--- Given records Enclosed Below ---
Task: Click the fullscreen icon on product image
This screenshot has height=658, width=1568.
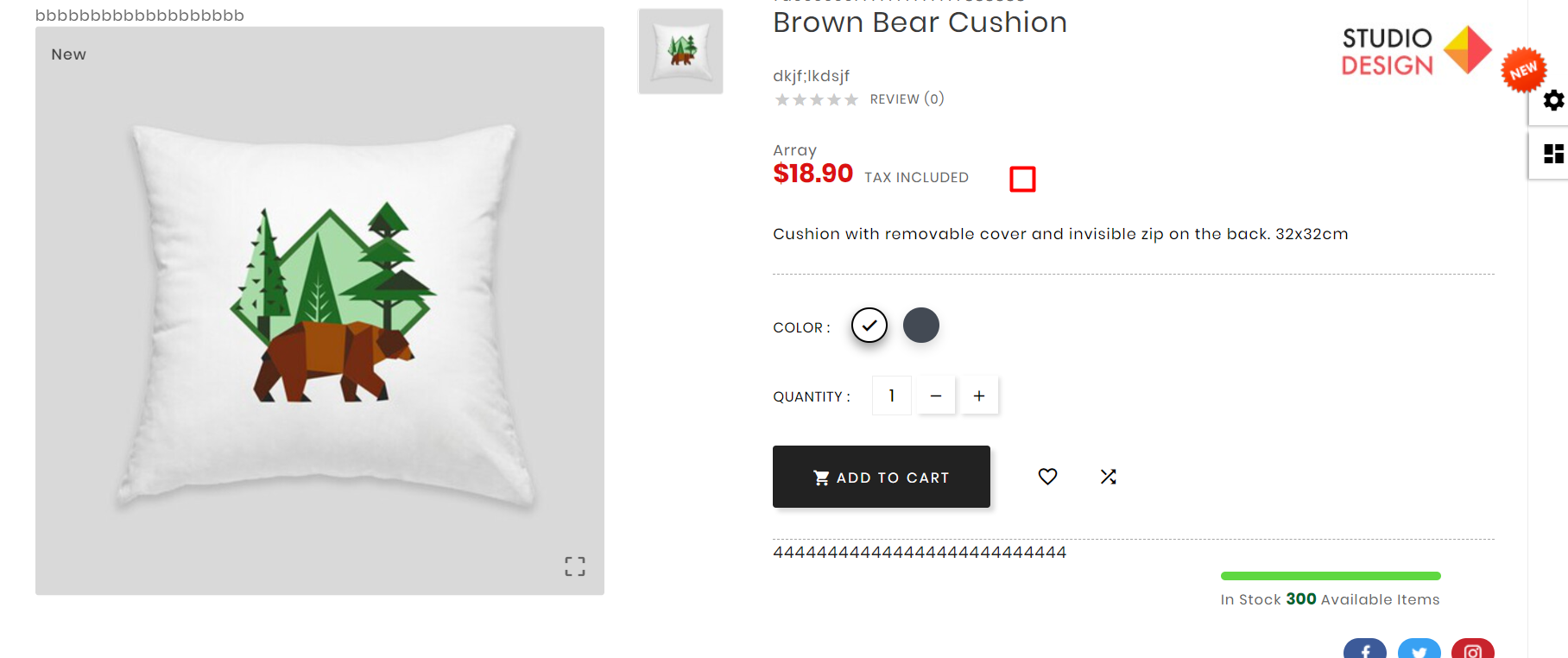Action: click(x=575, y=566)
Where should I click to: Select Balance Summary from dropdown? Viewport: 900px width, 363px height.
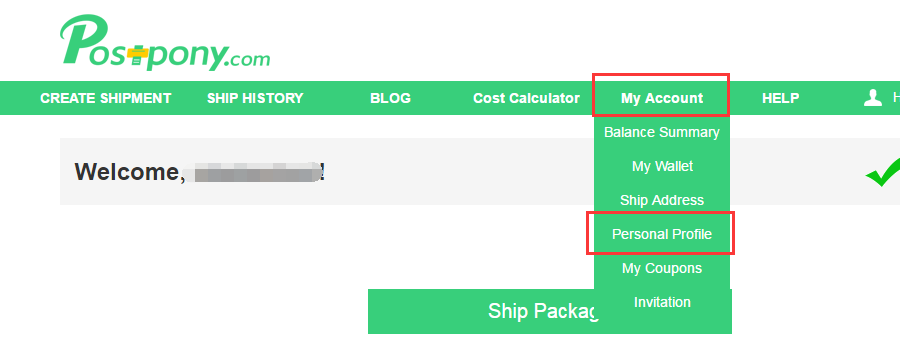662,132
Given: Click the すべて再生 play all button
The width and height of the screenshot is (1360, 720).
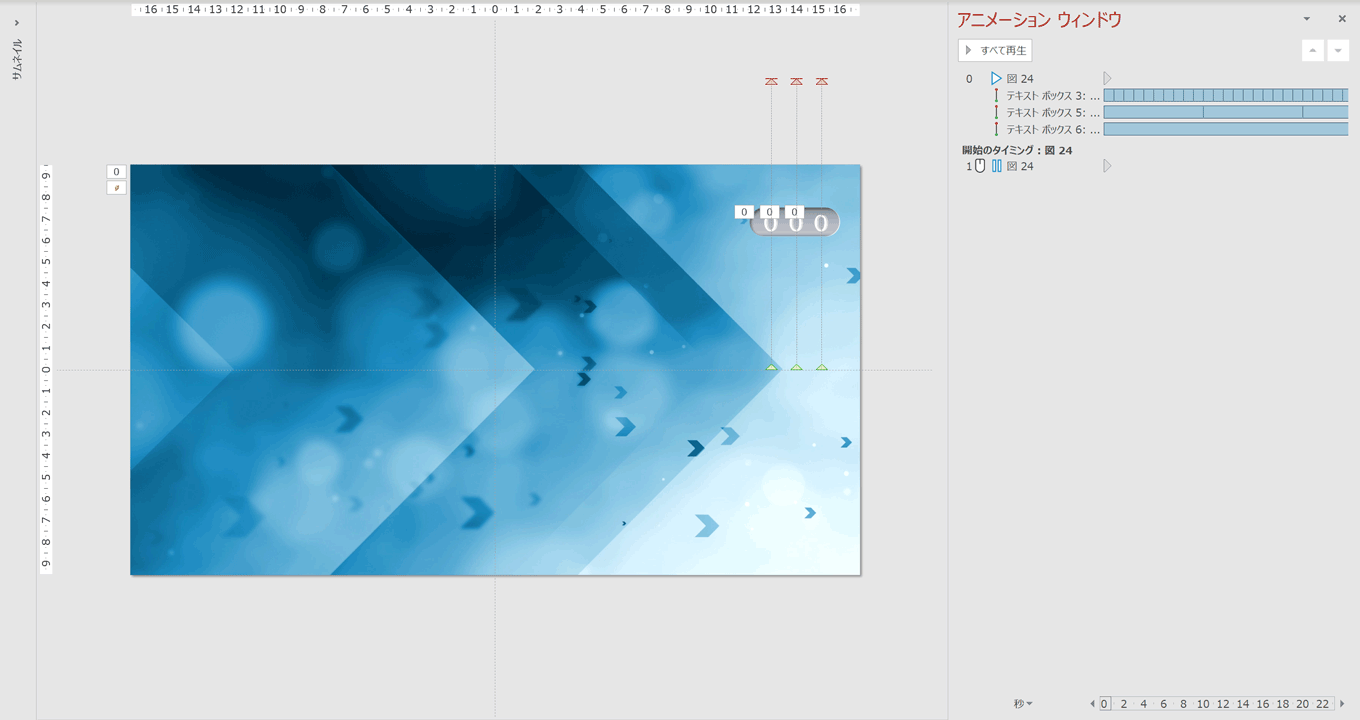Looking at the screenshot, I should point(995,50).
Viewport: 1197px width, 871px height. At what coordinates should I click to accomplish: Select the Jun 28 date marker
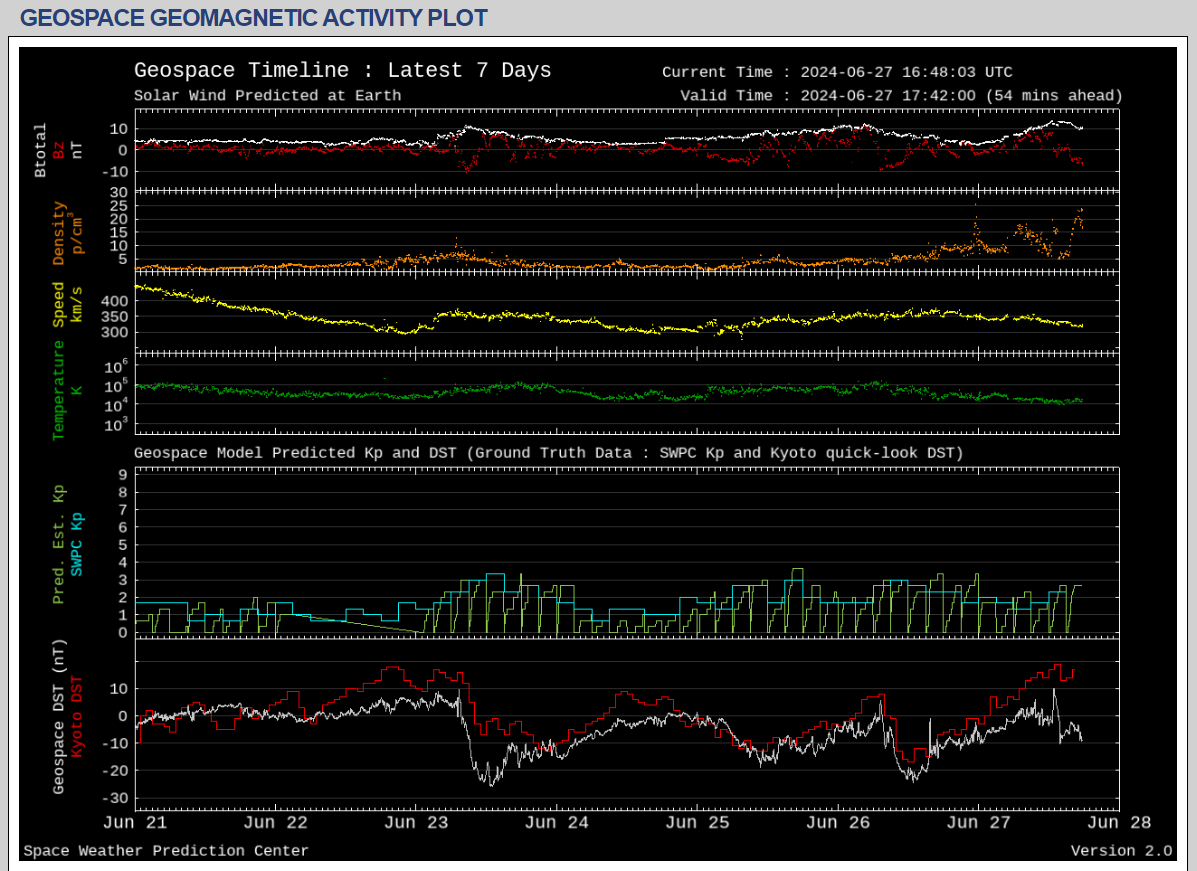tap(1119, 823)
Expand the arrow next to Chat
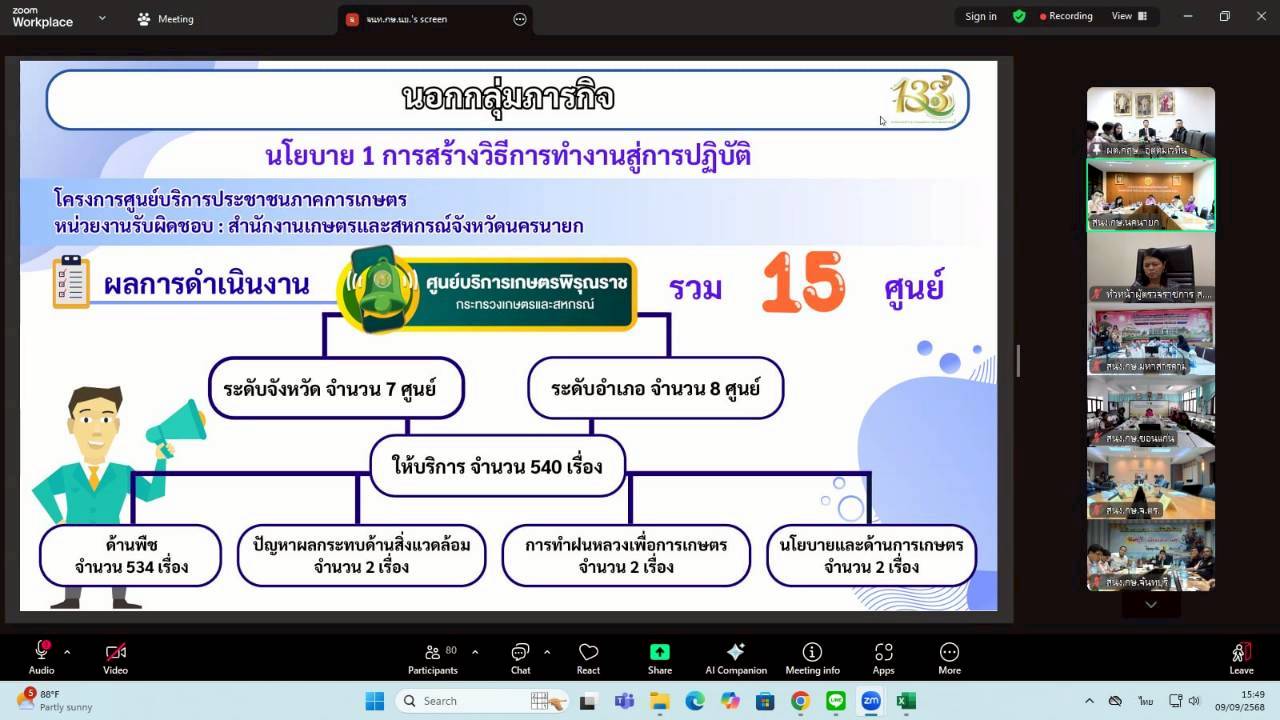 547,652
--- End of Enclosed Given records ---
--- Given records Enclosed Below ---
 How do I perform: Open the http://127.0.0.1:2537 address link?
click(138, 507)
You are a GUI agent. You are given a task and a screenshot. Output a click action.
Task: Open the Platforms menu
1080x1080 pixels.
--- End of Enclosed Given records ---
* Try it *
Please give an exact copy of the entries above, from the line with "How do I perform: Open" down to the line with "1080x1080 pixels.", inclusive, and nothing else.

* Exercise result *
 How do I perform: Open the http://127.0.0.1:2537 address link?
click(138, 507)
You are a GUI agent. You are given a task and a screenshot. Output a click action.
Task: Open the Platforms menu
1080x1080 pixels.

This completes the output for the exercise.